The ultimate goal for Neben was the individual time trial and she pulled out of the mixed relay and road race to pour all of her efforts into that.

“The first week, I was trying to walk, and it was about 11 days afterward that I sat on the trainer, and it was like “ok, I can sit on the bike” and really it was just turning circles,” she said. “Every day, it was just turning circles.

“I had a couple of setbacks along the way and another trip to the ER. All of a sudden, I was three weeks in, and I was starting to think about it. My body was progressing well, and I thought I was going to get there. God put it in my heart to go for it. Even if I couldn’t see it, it was like “ok, let’s go and do this”. And I was crazy enough to do it.”

At 46, Neben is one of the oldest riders at the worlds and by far one of the most experienced. Donning the stars and stripes for international competition is still a special moment for her, after nearly two decades of racing at the worlds.

“I’m so blessed to have these opportunities. So many riders dream of being able to compete at the world championships and, for me, it’s my 17th time competing at the world championships,” Neben said. “Every time is special, and I don’t take it for granted. I know there is a whole nation that is cheering for me. It’s really a cool thing. Definitely an honor.”

Leah Thomas motivated by TT ride

Leah Thomas took 14th in the world championships TT
Leah Thomas took 14th in the world championships TT (Photo: Tim de Waele / Getty Images)

Leah Thomas was also competing for the USA after being selected to replace the injured Chloé Dygert. It is the third time she has represented the U.S. in the individual TT at the worlds and she rode to 14th at 2:50 behind van Dijk.

She has previously finished fifth and seventh, in 2018 and 2019 respectively, on far hillier courses than the one she was presented with Monday but still went into the event with ambition. However, a bike change put paid to a better result than the 14th she took in Flanders.
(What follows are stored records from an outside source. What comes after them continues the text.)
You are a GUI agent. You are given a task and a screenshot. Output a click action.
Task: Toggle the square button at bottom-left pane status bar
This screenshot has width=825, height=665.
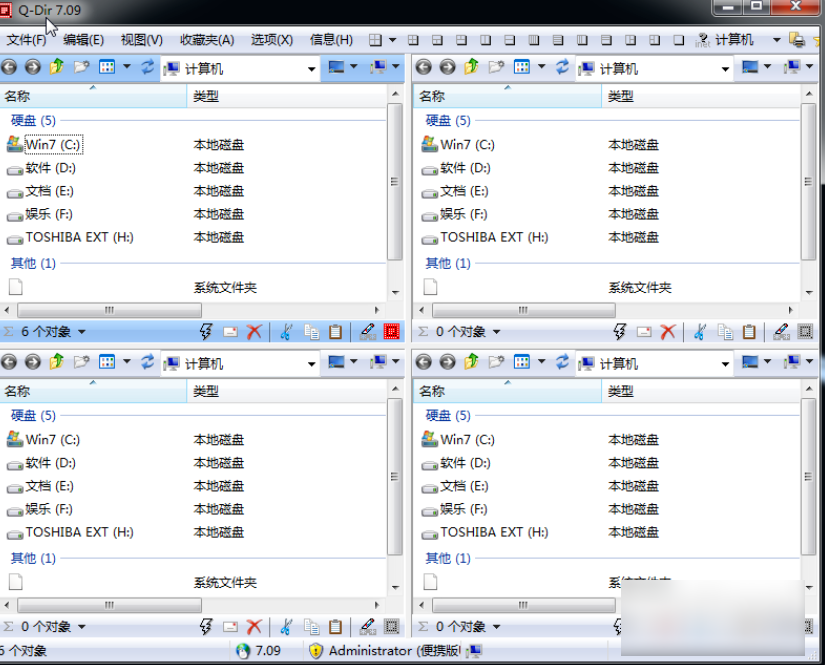(x=392, y=627)
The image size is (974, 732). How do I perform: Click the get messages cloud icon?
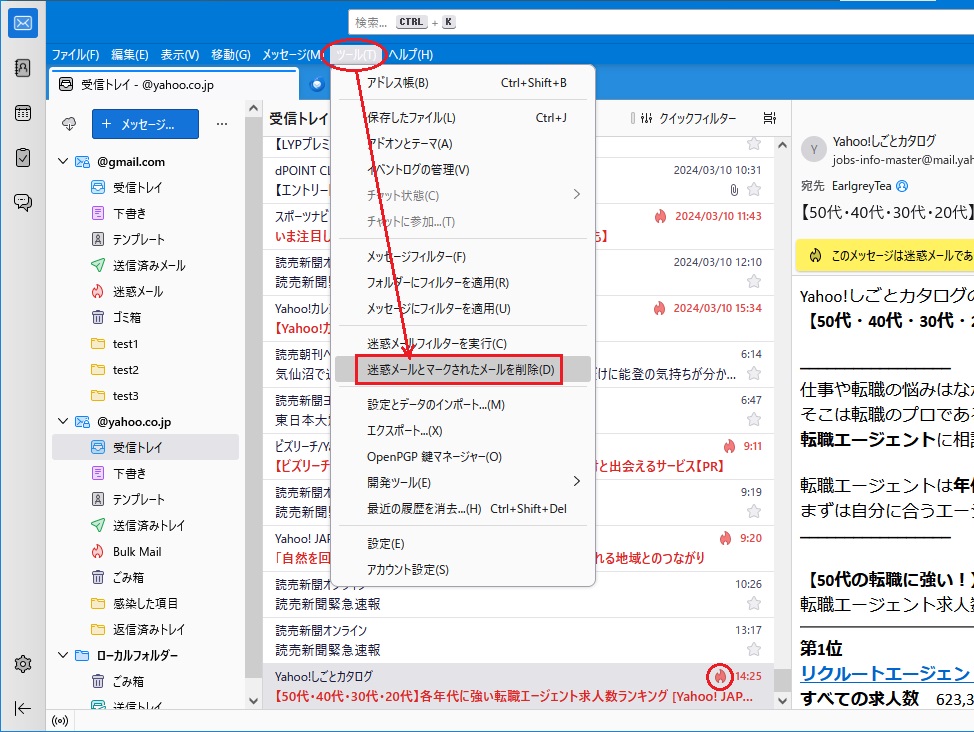tap(69, 124)
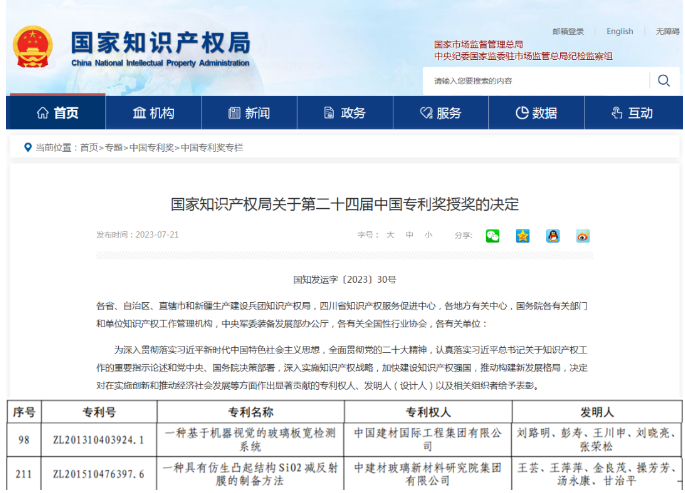Click the national emblem logo
The height and width of the screenshot is (493, 685).
33,47
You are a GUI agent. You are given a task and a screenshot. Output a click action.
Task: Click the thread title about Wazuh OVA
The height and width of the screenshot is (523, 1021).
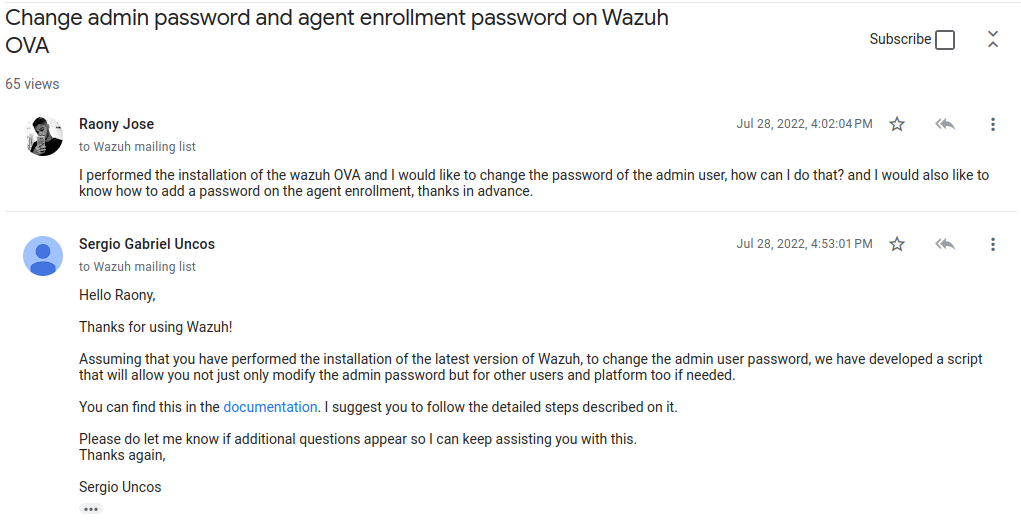337,31
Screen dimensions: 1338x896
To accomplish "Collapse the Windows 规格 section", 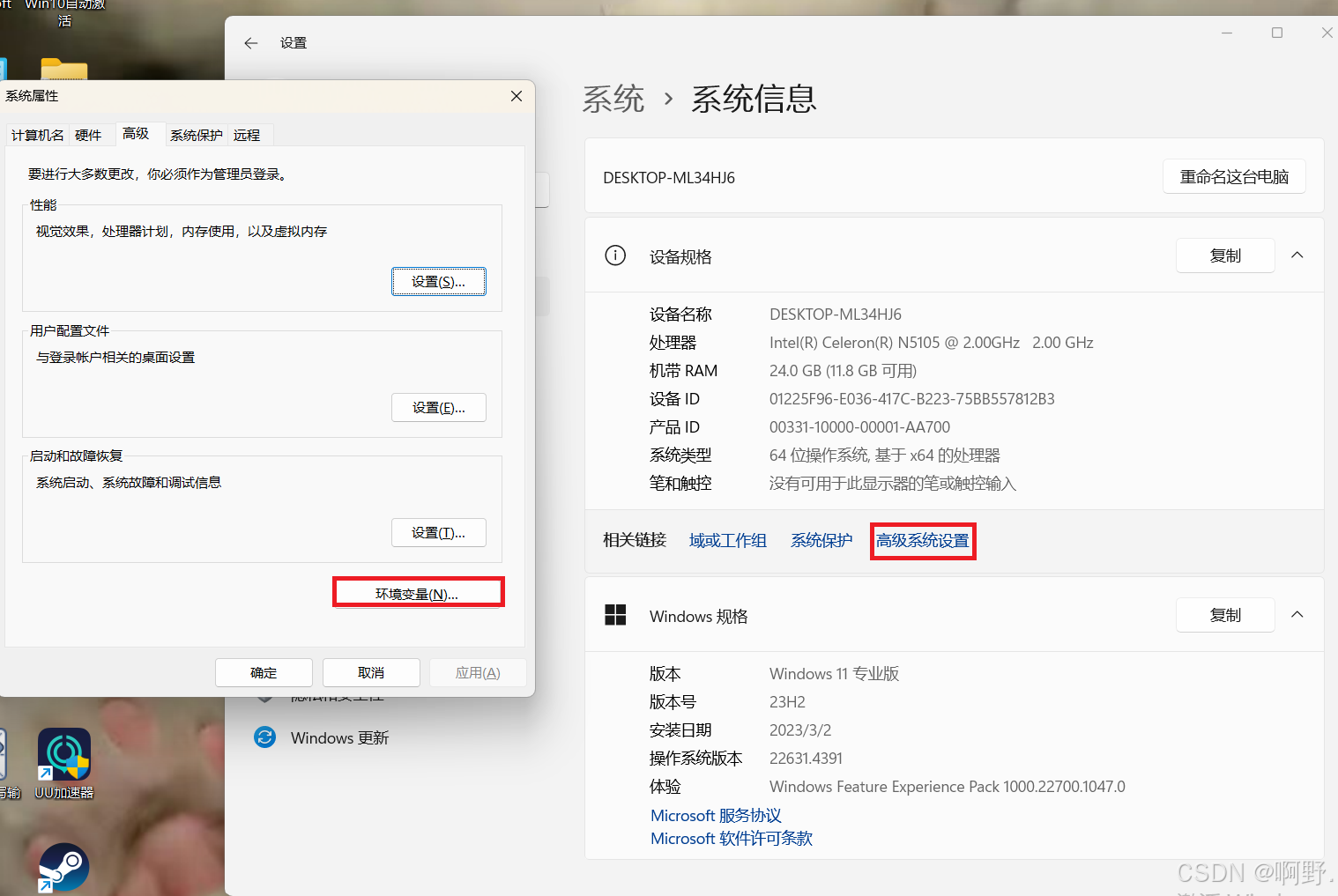I will (x=1297, y=615).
While she was not happy with the result, she hopes to use it as a building block for building her TT skills in 2022.

“I think I can take motivation from this ride. I feel like I haven’t yet had a perfect worlds TT and I think that focusing on it and making it a goal is something that excites me and motivates me. Hopefully, we can use that as a guide for next year,” Thomas said.
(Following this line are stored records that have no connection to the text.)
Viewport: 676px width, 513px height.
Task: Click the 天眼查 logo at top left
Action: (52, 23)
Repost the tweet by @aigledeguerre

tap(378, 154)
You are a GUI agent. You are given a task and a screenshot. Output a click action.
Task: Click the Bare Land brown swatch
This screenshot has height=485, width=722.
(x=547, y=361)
“I wasn’t quite sure what to expect. I had a big racing block before this, and I wasn’t expecting a time trial spot. I haven’t really had the opportunity to dedicate myself and focusing on this event this year. I really wanted to be able to cross the finish line and be proud of my effort at the end of the day. I didn’t have a perfect ride, but I felt like I dug to the end, and I can use that as a learning experience.”

Thomas will ride the mixed relay and the road race over the coming days where she hopes to pull out a strong result. She’ll be one of the potential contenders for the USA in the road race Saturday after a strong period of racing through September that brought a stage win and GC victory at the Tour de l’Ardèche.

“Anytime you’re on a good stint, it builds your confidence,” Thomas said. “In this last racing block, my goal was to race without fear, going all in and letting the cards fall how they fall. If they didn’t work out in my favor, I wanted to learn from it and move forward, but to give it a real try. That brought me a lot of success this year and it was really liberating and fun.

“When you have the freedom to race aggressively, at least for me, it really motivated and excites me. More than anything, I was bringing that excitement and energy to racing at this world championships.”